#### EXERCISE
Copy word for word the records from the line with "入会案内 (333, 1551)" to the line with "HOME (45, 21)", including both of those lines.

#### DATASET RECORDS
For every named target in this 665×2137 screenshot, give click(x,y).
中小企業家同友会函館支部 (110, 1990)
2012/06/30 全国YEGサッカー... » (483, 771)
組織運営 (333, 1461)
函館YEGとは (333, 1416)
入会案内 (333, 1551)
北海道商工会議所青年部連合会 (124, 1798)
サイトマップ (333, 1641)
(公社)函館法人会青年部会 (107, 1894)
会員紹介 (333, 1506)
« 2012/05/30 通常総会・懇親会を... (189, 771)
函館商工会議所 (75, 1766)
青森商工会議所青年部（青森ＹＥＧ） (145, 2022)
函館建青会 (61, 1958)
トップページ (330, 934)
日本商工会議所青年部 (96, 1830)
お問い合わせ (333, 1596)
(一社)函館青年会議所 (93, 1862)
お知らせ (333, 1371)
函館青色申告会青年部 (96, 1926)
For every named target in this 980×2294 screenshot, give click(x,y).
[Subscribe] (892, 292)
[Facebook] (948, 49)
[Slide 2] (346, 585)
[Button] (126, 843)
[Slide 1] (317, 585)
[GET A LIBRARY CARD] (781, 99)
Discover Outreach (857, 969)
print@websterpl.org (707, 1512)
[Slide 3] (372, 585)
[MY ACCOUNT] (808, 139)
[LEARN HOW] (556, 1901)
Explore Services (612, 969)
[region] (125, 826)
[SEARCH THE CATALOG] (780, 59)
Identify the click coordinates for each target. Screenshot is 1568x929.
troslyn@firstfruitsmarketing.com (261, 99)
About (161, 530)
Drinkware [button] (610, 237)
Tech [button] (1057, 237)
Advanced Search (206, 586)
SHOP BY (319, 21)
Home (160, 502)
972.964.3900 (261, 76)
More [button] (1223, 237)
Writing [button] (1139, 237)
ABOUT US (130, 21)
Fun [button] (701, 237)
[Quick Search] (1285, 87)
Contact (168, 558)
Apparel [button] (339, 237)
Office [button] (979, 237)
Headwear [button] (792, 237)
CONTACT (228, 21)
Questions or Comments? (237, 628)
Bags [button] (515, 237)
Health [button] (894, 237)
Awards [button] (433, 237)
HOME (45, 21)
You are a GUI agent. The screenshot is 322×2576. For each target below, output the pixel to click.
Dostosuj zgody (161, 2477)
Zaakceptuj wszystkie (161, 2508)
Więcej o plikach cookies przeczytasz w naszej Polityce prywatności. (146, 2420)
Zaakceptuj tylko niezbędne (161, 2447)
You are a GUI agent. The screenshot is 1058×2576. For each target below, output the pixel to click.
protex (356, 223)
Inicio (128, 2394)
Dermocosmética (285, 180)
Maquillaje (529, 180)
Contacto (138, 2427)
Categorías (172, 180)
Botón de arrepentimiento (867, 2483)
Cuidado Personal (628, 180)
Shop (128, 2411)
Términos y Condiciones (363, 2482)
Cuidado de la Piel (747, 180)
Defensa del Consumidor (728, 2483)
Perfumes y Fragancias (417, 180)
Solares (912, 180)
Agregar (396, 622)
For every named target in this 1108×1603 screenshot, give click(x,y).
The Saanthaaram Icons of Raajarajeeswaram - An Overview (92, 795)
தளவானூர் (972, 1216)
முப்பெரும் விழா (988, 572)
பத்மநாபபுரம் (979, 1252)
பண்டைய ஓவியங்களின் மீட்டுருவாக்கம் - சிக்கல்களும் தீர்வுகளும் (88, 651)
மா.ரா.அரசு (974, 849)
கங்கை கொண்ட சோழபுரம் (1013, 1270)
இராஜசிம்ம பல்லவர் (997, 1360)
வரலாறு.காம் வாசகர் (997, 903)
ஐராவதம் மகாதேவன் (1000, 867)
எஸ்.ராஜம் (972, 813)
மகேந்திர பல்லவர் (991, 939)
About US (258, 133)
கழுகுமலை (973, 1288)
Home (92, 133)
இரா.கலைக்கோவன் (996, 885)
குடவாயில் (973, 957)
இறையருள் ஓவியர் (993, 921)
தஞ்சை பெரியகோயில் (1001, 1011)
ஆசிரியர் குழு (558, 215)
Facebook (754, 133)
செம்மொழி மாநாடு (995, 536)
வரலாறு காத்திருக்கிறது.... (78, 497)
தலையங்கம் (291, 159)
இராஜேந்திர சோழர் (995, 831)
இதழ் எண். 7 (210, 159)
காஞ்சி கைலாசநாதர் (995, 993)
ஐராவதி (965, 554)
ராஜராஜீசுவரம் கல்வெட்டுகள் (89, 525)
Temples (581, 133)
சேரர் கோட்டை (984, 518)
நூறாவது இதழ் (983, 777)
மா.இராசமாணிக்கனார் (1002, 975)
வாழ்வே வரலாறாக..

#### EXPECTED ANSWER
入会案内 (333, 1551)
北海道商工会議所青年部連合会 (124, 1798)
サイトマップ (333, 1641)
(公社)函館法人会青年部会 (107, 1894)
会員紹介 (333, 1506)
« 2012/05/30 通常総会・懇親会を... (189, 771)
函館商工会議所 (75, 1766)
青森商工会議所青年部（青森ＹＥＧ） (145, 2022)
函館建青会 (61, 1958)
トップページ (330, 934)
日本商工会議所青年部 (96, 1830)
お問い合わせ (333, 1596)
(一社)函館青年会議所 (93, 1862)
お知らせ (333, 1371)
函館青色申告会青年部 (96, 1926)
For every named target in this 980×2294 screenshot, give click(x,y).
[Subscribe] (892, 292)
[Facebook] (948, 49)
[Slide 2] (346, 585)
[Button] (126, 843)
[Slide 1] (317, 585)
[GET A LIBRARY CARD] (781, 99)
Discover Outreach (857, 969)
print@websterpl.org (707, 1512)
[Slide 3] (372, 585)
[MY ACCOUNT] (808, 139)
[LEARN HOW] (556, 1901)
Explore Services (612, 969)
[region] (125, 826)
[SEARCH THE CATALOG] (780, 59)
Identify the click coordinates for each target. Screenshot is 1568x929.
troslyn@firstfruitsmarketing.com (261, 99)
About (161, 530)
Drinkware [button] (610, 237)
Tech [button] (1057, 237)
Advanced Search (206, 586)
SHOP BY (319, 21)
Home (160, 502)
972.964.3900 (261, 76)
More [button] (1223, 237)
Writing [button] (1139, 237)
ABOUT US (130, 21)
Fun [button] (701, 237)
[Quick Search] (1285, 87)
Contact (168, 558)
Apparel [button] (339, 237)
Office [button] (979, 237)
Headwear [button] (792, 237)
CONTACT (228, 21)
Questions or Comments? (237, 628)
Bags [button] (515, 237)
Health [button] (894, 237)
Awards [button] (433, 237)
HOME (45, 21)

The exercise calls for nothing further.